THE Congress Working Committee has backed Mr. C.
Rajagopalachari for the Madras premiership. Sometime back, disgusted at the
unscrupulousness of the “clique” against him, C.R. retired from the political
field. It was only under pressing invitation from the Congress President that
he emerged from his retirement and proceeded to Delhi to participate in the
confabulations of Congress leaders there over the selection of a proper person
as Premier. At Delhi, C.R.’s attitude, according to all accounts, was one of
impersonal detachment. He did not put himself forward as a candidate for the
leadership. He wished to be let alone to occupy himself with such service as he
could still render, freed from the atmosphere of controversy in the retirement
of his choice, away from the rough and tumble of political strife. But being a
disciplinarian he did not make his inclination the paramount consideration. It
would appear that he was willing to be persuaded out of his original decision
of leaving the field, not however as a competitor, but as a servant of the
public interest called upon by the Congress High Command to shoulder
responsibility on a critical occasion.
A Desperate Bid
DR. Pattabhi, on the other hand, is reported to have made a
desparate bid for the premiership. The clamour of self-interest never looks so
cheap and ugly as when it is cast against the background of another’s dignified
equanimity. While C.R.’s unaggressive attitude of accommodation to the Congress
High Command’s wishes vulgarized Dr. Pattabhi’s eager suit for personal seizure
of a powerful position, the latter’s unashamed abandonment of the purport of
all his earlier pontifical announcements on the subject would seem to have
exposed him before them in a far from favourable light. What Dr. Pattabhi lost
C.R. must undoubtedly have gained in the esteem of the High Command.

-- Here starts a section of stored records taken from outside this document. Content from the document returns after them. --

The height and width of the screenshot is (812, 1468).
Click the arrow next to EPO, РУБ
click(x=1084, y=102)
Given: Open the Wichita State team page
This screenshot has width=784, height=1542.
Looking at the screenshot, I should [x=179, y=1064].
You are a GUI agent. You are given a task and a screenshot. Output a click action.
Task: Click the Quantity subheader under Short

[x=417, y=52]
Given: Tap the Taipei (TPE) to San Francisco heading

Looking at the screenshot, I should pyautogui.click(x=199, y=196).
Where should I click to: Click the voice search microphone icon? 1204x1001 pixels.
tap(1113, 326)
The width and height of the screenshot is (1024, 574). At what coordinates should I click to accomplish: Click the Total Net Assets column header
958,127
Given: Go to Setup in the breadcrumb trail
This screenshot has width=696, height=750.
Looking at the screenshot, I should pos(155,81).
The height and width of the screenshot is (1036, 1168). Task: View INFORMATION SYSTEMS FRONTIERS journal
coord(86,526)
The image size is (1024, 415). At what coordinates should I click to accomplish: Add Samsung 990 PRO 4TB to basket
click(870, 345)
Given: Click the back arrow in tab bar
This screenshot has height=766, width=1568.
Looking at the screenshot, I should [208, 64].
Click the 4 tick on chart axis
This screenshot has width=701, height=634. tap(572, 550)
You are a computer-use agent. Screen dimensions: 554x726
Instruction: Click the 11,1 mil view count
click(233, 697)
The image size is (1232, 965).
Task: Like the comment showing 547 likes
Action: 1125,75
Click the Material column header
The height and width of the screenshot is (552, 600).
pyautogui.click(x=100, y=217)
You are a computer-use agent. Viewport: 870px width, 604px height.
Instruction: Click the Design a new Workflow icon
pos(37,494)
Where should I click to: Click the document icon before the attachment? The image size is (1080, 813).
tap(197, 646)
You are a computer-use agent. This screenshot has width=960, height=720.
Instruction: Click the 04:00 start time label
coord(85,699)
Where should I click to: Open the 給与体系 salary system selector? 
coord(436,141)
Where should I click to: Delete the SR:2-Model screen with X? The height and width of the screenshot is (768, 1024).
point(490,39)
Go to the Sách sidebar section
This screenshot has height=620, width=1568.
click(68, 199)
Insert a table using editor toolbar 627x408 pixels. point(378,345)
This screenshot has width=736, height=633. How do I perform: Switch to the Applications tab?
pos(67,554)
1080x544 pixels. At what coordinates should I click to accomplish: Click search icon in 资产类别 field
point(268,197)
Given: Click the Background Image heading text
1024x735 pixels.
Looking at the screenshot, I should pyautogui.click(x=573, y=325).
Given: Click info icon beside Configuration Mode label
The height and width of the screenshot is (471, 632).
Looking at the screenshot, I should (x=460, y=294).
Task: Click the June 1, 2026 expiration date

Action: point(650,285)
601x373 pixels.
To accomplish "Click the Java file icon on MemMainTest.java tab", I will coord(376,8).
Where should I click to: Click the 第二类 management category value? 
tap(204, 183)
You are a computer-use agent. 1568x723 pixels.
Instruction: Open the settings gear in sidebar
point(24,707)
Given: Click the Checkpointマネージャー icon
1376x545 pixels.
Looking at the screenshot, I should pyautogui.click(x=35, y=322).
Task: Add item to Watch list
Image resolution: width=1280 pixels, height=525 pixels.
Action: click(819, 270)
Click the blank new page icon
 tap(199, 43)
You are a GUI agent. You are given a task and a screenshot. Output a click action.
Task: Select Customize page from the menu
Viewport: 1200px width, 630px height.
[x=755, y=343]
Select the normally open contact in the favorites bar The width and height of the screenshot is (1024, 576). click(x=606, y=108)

CONFLICTING reports are in circulation about Mr. Prakasam’s
intentions. On his way back to Delhi he broke silence at Bezwada to state he
broke silence to state that the High Command’s direction in support of C.R. was
not mandatory but only recommendatory. The distinction between the two types of
direction may well be overdone. It is no part of statesmanship to carry
authority with subsidiary agencies to the point of exhibiting them in public in
a condition of tendering obedience under disciplinary pressure, with every
vestige of free choice plucked out. The whole force of the direction lies in
its having emanated from a quarter quite competent to give a mandate. The
restraint responsible for the non-assertion of the mandate deserves to be
welcomed for the opportunity it affords to all concerned to act with grace and
voluntary acquiescence in the spirit of the High Command’s wish. Exposition of
the supposed different between mandate and recommendation is therefore not
relevant by way of support for any flouting design. It has its place as a cover
for dignity when a retreat has to be made from doggedly held earlier
viewpoints.
Strange Somersault
The Working Committee’s direction has been the signal for a
strange somersault on the part of many supposed devotees of Congress
discipline. Till the other day they swore by discipline which they exalted to a
very high pinnacle of sacredness. But now that discipline enjoins on them a
course not palatable by urging the election of C.R. to leadership, its votaries
of yesterday are blossoming into incipient rebels to-day. In this situation the
archpriest of disruption is one who already has worked much mischief to the
ruin of peace and harmony in the province and was only recently sternly warned
by Sardar Vallabhbhai Patel not to go on monkeying with local politics.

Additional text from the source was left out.